BODY & MIND

Club Drugs: Effects, Risks, and Addiction

Drug use continues to be high among gay and bisexual men. A 2005 nationwide survey of 3,000 urban gay and bisexual men by the CDC found that, over the previous six months, 90 percent had used alcohol, 50 percent had smoked pot, 20 percent had done coke, 10 percent had smoked crack, and 10 percent had used crystal meth. As to frequency of use, the study found the surprising result that for gay men, doing drugs is a more common activity than drinking booze.

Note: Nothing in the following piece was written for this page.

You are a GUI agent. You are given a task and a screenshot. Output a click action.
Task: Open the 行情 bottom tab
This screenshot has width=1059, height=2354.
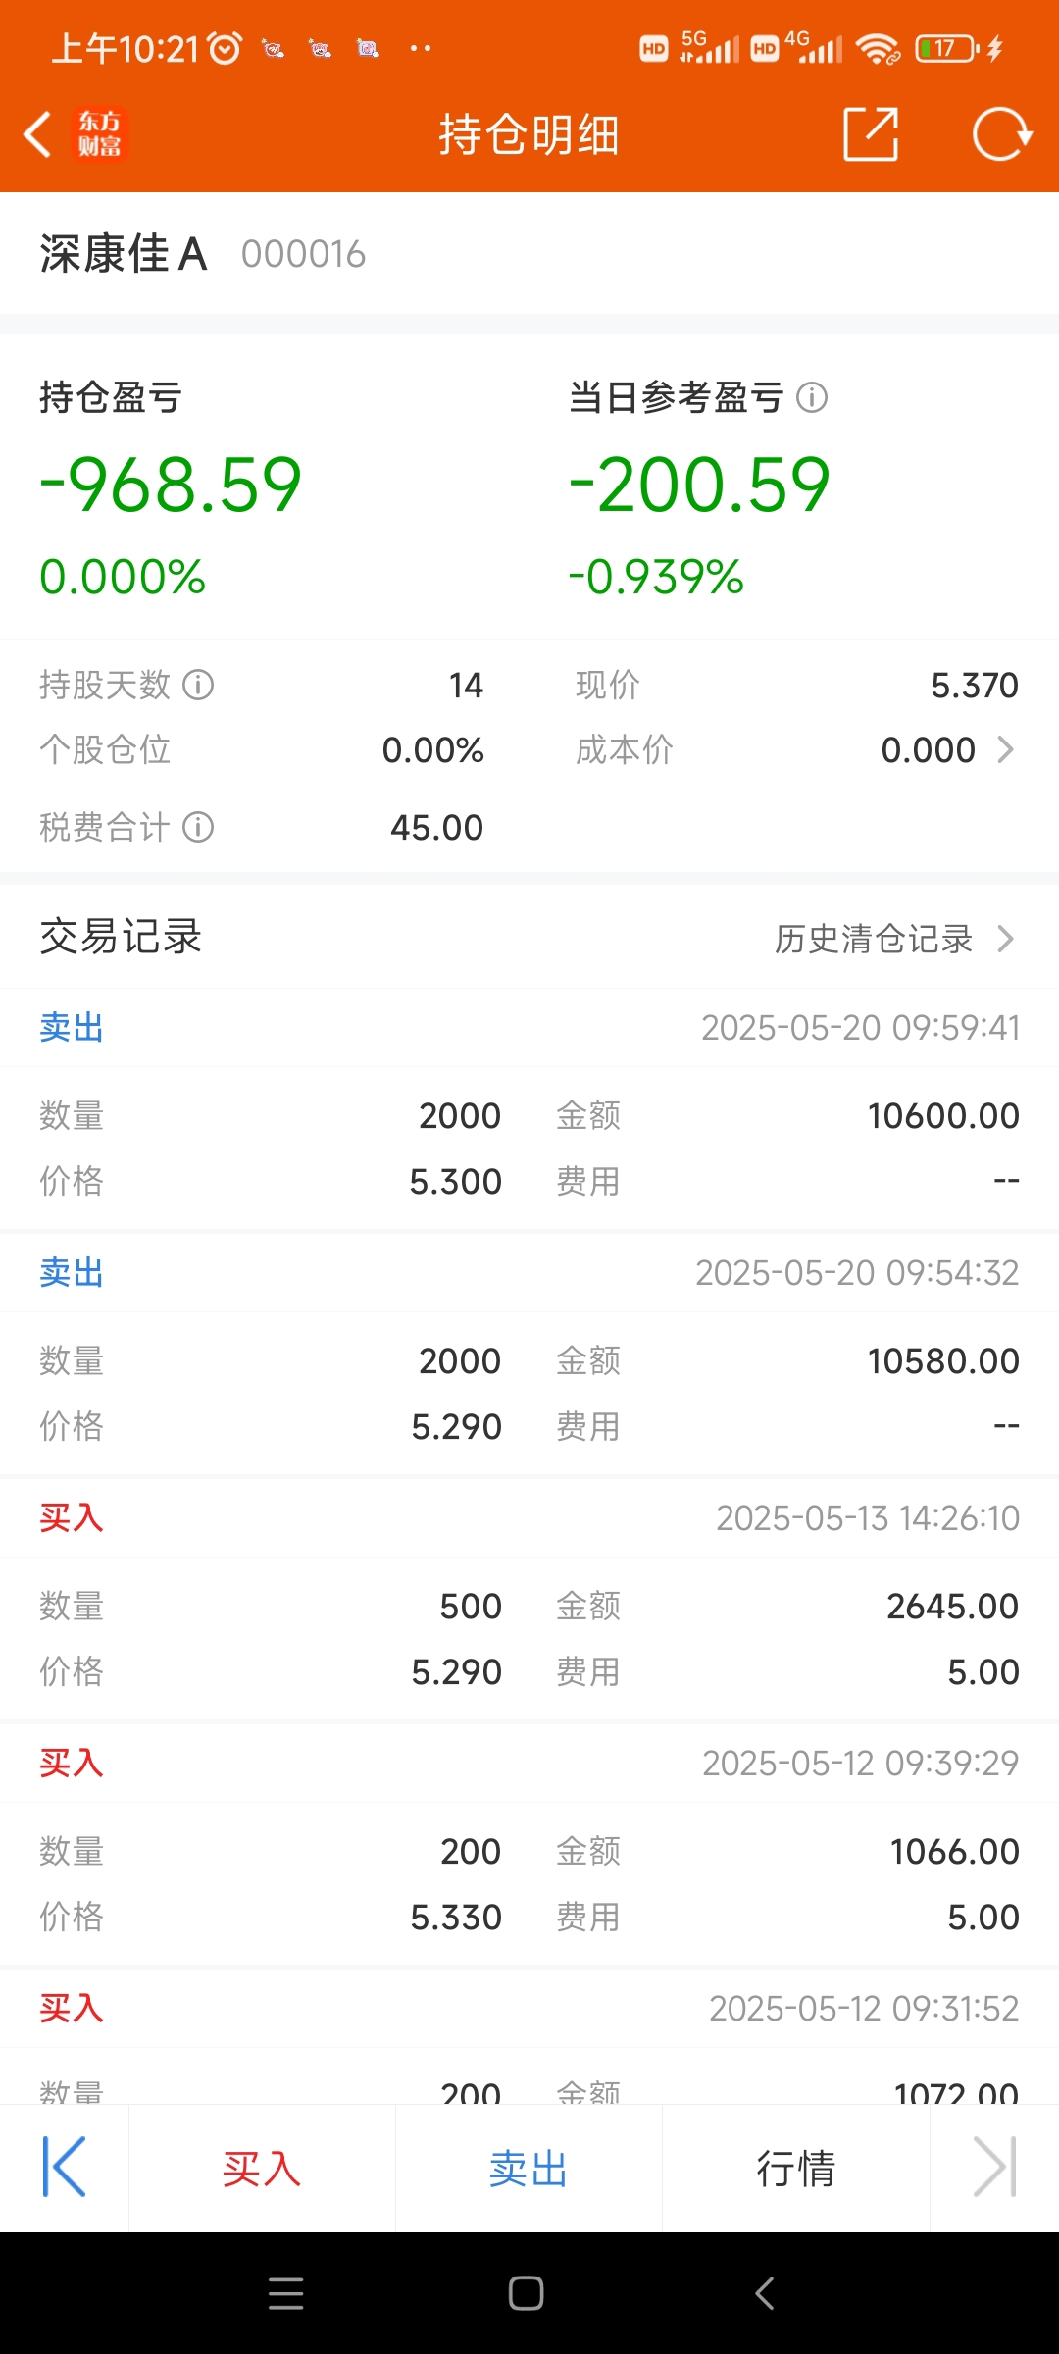pyautogui.click(x=796, y=2169)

Want to educate yourself about the most prevalent club drugs affecting the gay community? Choose your poison:

Club Drug Quick Links
Crystal Methamphetamine
Ecstasy
GHB
Ketamine
Poppers
Cocaine
Heroin

FEATURED CLUB DRUG: CRYSTAL METHAMPHETAMINE
Street Name Crystal, meth, Crissy, Tina, crank, speed, glass, ice
What It Is A powerful stimulant. The active ingredient is ephedrine or pseudoephedrine (available in over-the-counter cold or allergy meds), and preparing it is easy but risky because additional ingredients (industrial solvents, for example) are flammable and corrosive.
What It Does Meth floods the brain with dopamine, a neurotransmitter associated with pleasure and desire, and adrenalin, a hormone that stimulates the “fight or flight,” or stress, response, causing heart to race, pupils to widen, muscles to tighten, and so on.
Dose The crystals are snorted, smoked, injected (“slammed”), or absorbed via a “booty bump.”
Duration An average dose lasts from four to eight hours.
Effects Feelings of euphoria, energy, strong disinhibition; an increase in physical and sexual motivation, focus and attention, confidence and aggression. Other bodily functions, such as hunger, thirst, and need for sleep, decrease.
Risks In the short term, the main side effect is the depression or anxiety that results from exhausting the brain’s supply of dopamine. Frequent use can heighten these negative feelings to the point of paranoia and hallucinations. Chronic use can cause permanent imbalance in the brain chemistry, leading to an inability to experience pleasure. This is one reason that kicking meth addiction is so difficult. Damage to the body can include high blood pressure, tooth decay (“meth mouth”), weight loss, and other health problems associated with the general collapse of self-care; if you have HIV, a weekend binge can mean a treatment interruption. Overdose is rare; symptoms include chest pain, elevated body temperature, rapid heart rate, and shallow breathing. Since meth is often used for marathon sessions of sex, it can double or even triple your risk of getting infected with HIV or other STDs. And since it both increases your sex drive and decreases your inhibitions, your sensitivity to pain, and your ability to maintain an erection, even hard-core condom users and “total” tops may find themselves bottoming with multiple partners and no latex. Sharing needles when slamming crystal can also transmit the virus.
Addiction Due to its ability to release large amounts of dopamine, the reward-system brain chemical implicated in all addictions, meth is easy to get hooked on, especially when injected or smoked. Many gay men say they became addicted at their first high; many also say they did not “hit bottom” until they got HIV. Further, many addicts are also addicted to the state of acute arousal that meth-fueled sex produces. To avoid relapse, former users have to mourn the loss of that experience at a time when their ability to experience “normal” pleasure has been burnt out. Crystal Meth Anonymous, based on the 12-Step abstinence model, has helped many gay men stay clean.